TO DO:
Arrange everything from the row containing "Click the Kommentare speech bubble icon" down to the end of the rows as a two-column CSV with the headers request and answer. Put each request and its answer on one CSV line, with each value in a single quoted field and line breaks replaced by spaces, and leave the pictures out.

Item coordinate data
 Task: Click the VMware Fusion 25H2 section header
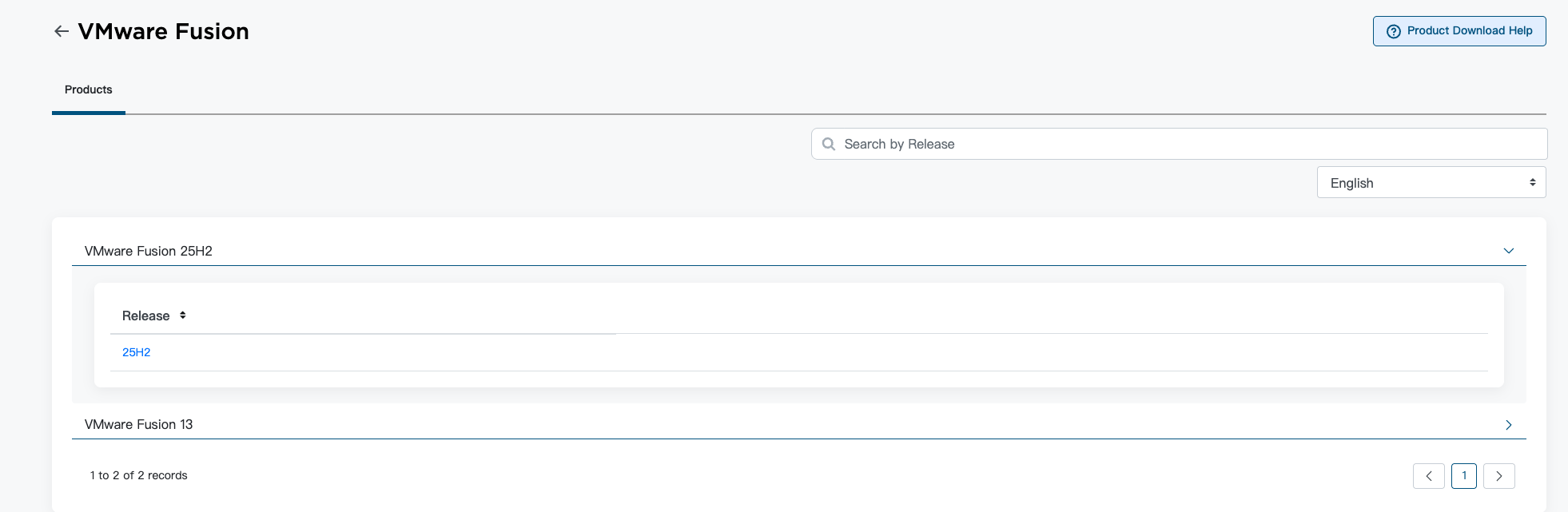(149, 251)
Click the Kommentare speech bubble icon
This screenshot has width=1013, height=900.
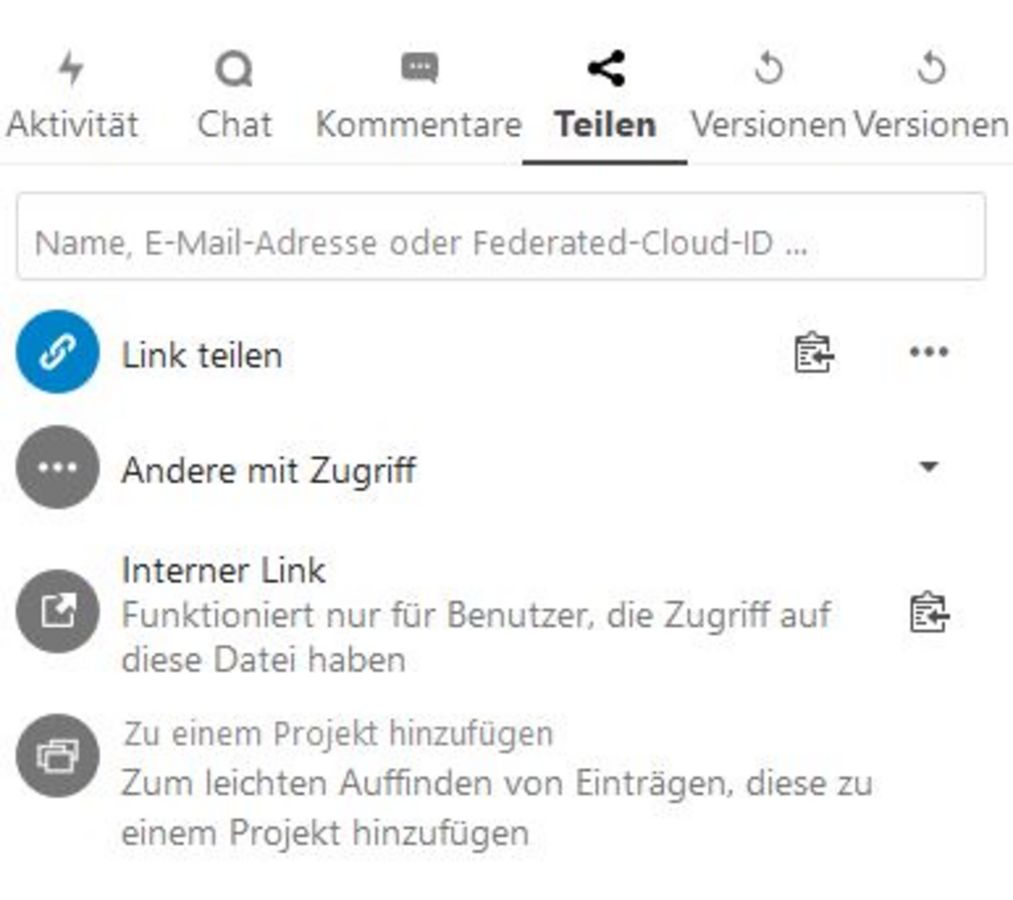pyautogui.click(x=419, y=67)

EXERCISE RESPONSE:
request,answer
"Click the Kommentare speech bubble icon This screenshot has width=1013, height=900.","pyautogui.click(x=419, y=67)"